— Required work —
1. The Mechanical Turk discussion suggests running a survey in three different orders. List all three orderings it gives.
2. Echo the stretch of the Mechanical Turk discussion from "Hacker News new" through "app is best.", word for word.

— Given passage —
Hacker News new | past | comments | ask | show | jobs | submit login
How I Used Amazon’s Mechanical Turk to Validate my Startup Idea (harperlindsey.wordpress.com)
157 points by toumhi on Sept 7, 2010 | hide | past | favorite | 58 comments



I'd caution making your survey "Hey would you use Web app A?" The Mechanical Turk users want to blaze through the survey as fast as possible and get paid. Clicking "Yes" gets them through the fastest and also lets them please the surveyor (the same bias as your friends or family).

Force them to make a choice. Present Web app A (real), Web app B (dummy), and Web app C (dummy). Make them rank which web app is best.

Set up the survey three ways: A, B, C. B, C, A. and C, B, A. Have a third of the sample take each survey. You would be surprised at the first choice bias with Mechanical Turk. Actually you wouldn't be surprised when you remember that these people just want to get the thing done.

Finally a good secondary survey is to make them rank order features for their worth. This helps find your MVP. (Read more about "conjoint analysis" if this interests you.)


It's not clear from the article what kind of business model the Startup in question is planning to use. This is relevant, as the fact the 73% of random strangers said they would "use the service as described" doesn't give any indication that they'd be willing to pay for it.

Clearly, the author got his $27.50 worth; how much that's really worth, though, in the long term, remains to be seen.


Yeah, I've done this before. Of the 200 people I surveyed a much higher % (around 95%) said they liked and would use the service...and then did not. My experience with this stuff makes me think that people who do it generally have a perception that you are their "boss" and that they need to sugar coat everything they tell you.

— Information shown —
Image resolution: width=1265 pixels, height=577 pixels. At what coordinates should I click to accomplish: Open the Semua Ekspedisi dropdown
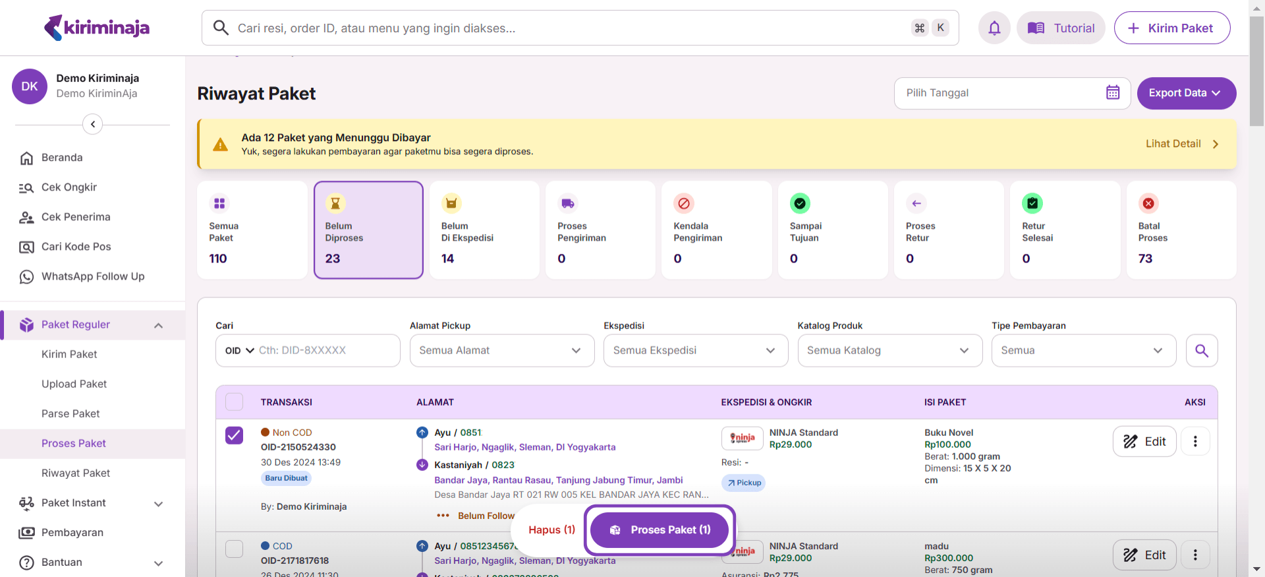[x=695, y=351]
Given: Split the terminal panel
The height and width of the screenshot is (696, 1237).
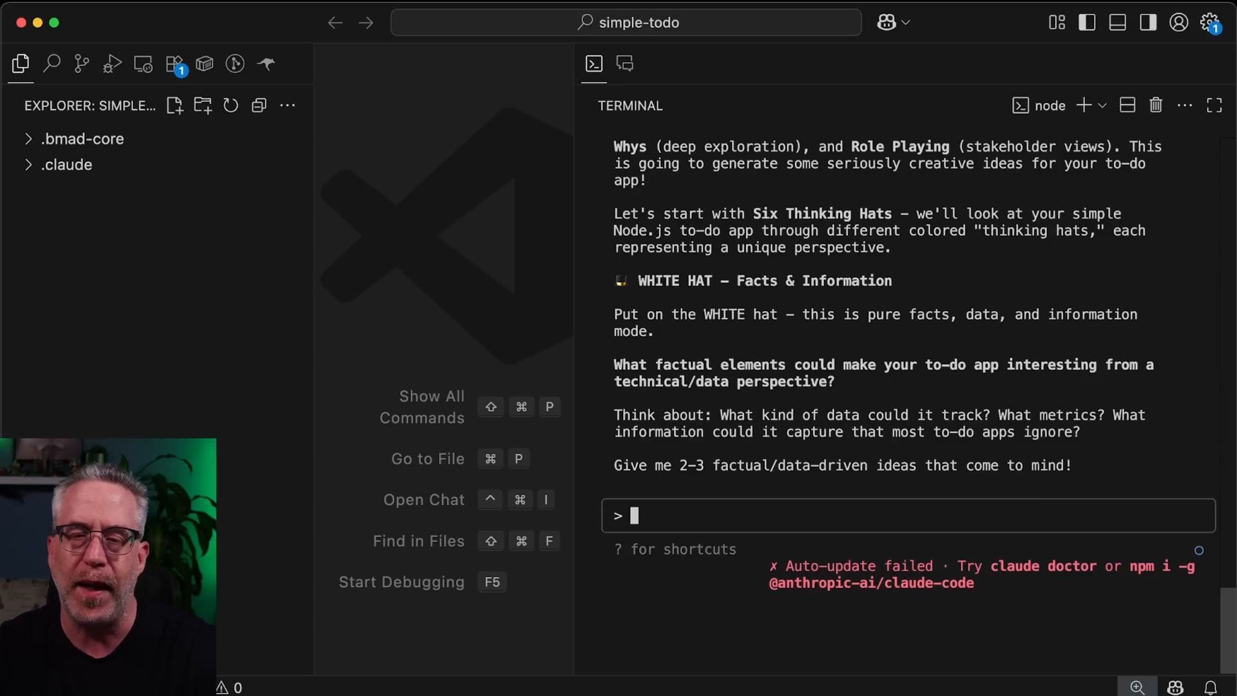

— Outputs —
1.
A, B, C
B, C, A
C, B, A

2.
Hacker News new | past | comments | ask | show | jobs | submit login
How I Used Amazon’s Mechanical Turk to Validate my Startup Idea (harperlindsey.wordpress.com)
157 points by toumhi on Sept 7, 2010 | hide | past | favorite | 58 comments



I'd caution making your survey "Hey would you use Web app A?" The Mechanical Turk users want to blaze through the survey as fast as possible and get paid. Clicking "Yes" gets them through the fastest and also lets them please the surveyor (the same bias as your friends or family).

Force them to make a choice. Present Web app A (real), Web app B (dummy), and Web app C (dummy). Make them rank which web app is best.